Dall’altra parte del mondo, Donald Trump ha osservato il tutto con partecipazione, riservando anche una stoccata ai presenti e parlando di «cospirazione» ai danni degli Stati Uniti. Il presidente americano si è espresso attraverso il suo social Truth poco prima dell’inizio della parata: «La grande domanda è se il presidente cinese Xi menzionerà o meno l’enorme quantità di sostegno e sangue che gli Stati Uniti d’America hanno dato alla Cina per aiutarla a garantire la sua libertà da un invasore straniero ostile. Molti americani sono morti nella ricerca della vittoria e della gloria da parte della Cina. Spero che siano giustamente onorati e ricordati per il loro coraggio e sacrificio». E poi anche un augurio: «Che il Presidente Xi e il meraviglioso popolo cinese possano trascorrere una grande giornata di festa. Vi prego di porgere i miei più sentiti saluti a Vladimir Putin e Kim Jong-un mentre cospirate contro gli Stati Uniti d’America». Firmato: «Presidente Donald J. Trump». La risposta dal Cremlino non si è fatta attendere: «Nessuno ha complottato, nessuno ha tramato nulla, non c’è stata alcuna cospirazione». Il portavoce Yury Ushakov ha, anzi, sottolineato una volta ancora l’importanza di Trump - che in un’intervista si è detto «molto deluso da Putin» - «nelle attuali narrazioni globali».

I missili e le colombe

Trump e gli Stati Uniti erano assenti, non invitati, ma in qualche modo sembravano quasi presenti, oggi a Pechino. Destinatari scelti. «La Cina è per una forza di pace e di sviluppo. Nessun bullo potrà intimidirci», ha ribadito Xi. Impossibile non pensare al presidente americano. Rispondendo alle domande retoriche da cui è partito nel monologo, il leader di Pechino ha proseguito: «Il popolo cinese è fermamente dalla parte giusta della storia». Presentando tutto il nuovo armamentario cinese, ha poi chiesto al proprio esercito di trasformarsi «in una forza di livello mondiale». Missili ipersonici, nuovi sottomarini invisibili, missili balistici intercontinentali con capacità nucleare: tutto il mondo risulta nel raggio d’azione di Pechino. Se Xi Jinping premesse un bottone, il mondo sarebbe sotto scacco. Presentando il proprio sistema di difesa spaziale, al contempo la Cina si dice al sicuro da ogni possibile minaccia, in grado di andare a distruggere satelliti nemici con un colpo solo. Immagini che stridono con le parole utilizzate dal presidente, che ha aggiunto: «Le nazioni di tutto il mondo eliminino la causa principale della guerra e impediscano che tragedie storiche si ripetano. La sicurezza comune è salvaguardata quando le nazioni di tutto il mondo si trattano da pari a pari, vivono in armonia e si sostengono». E ha liberato migliaia di colombe, simbolo internazionale di pace. Ottantamila colombe per celebrare gli ottant’anni dalla fine di una guerra mondiale.

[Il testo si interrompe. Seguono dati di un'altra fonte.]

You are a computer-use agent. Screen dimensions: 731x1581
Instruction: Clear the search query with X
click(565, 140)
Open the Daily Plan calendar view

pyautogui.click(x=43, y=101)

Il vertice con Kim Jong-un

E Putin? Sornione, si è goduto - nel ruolo di ospite d’onore - la parata, la sicurezza derivante dalla vicinanza di Xi Jinping. E poi si è concesso un bilaterale con Kim Jong-un, elogiato per la posizione presa dalla Nord Corea nel conflitto con l’Ucraina, nella «lotta contro il nazismo moderno». E via con i ringraziamenti. Anche Kim Jong-un, così come aveva fatto lunedì Modi, ha sfruttato un passaggio di Putin per raggiungere un successivo appuntamento tra le delegazioni presenti a Pechino. Putin stesso poi si è concentrato, soprattutto, sulla sua relazione con il padrone di casa, con Xi Jinping. Ha confermato di avere buoni rapporti con lui, una relazione «che è alla base della politica globale». Un esperto citato dall’agenzia TASS, il professor Alexey Maslov, ha detto che la visita di Putin in Cina ha segnato un livello senza precedenti di impegno diplomatico. Ma non solo, ha sottolineato che durante la visita si sono tenute ampie discussioni sulla definizione di quadri di sicurezza comuni, tra cui la sicurezza informatica e quella militare. Insomma, armi, immagini, messaggi, e quella domanda che resta nell’aria: «Pace o guerra?».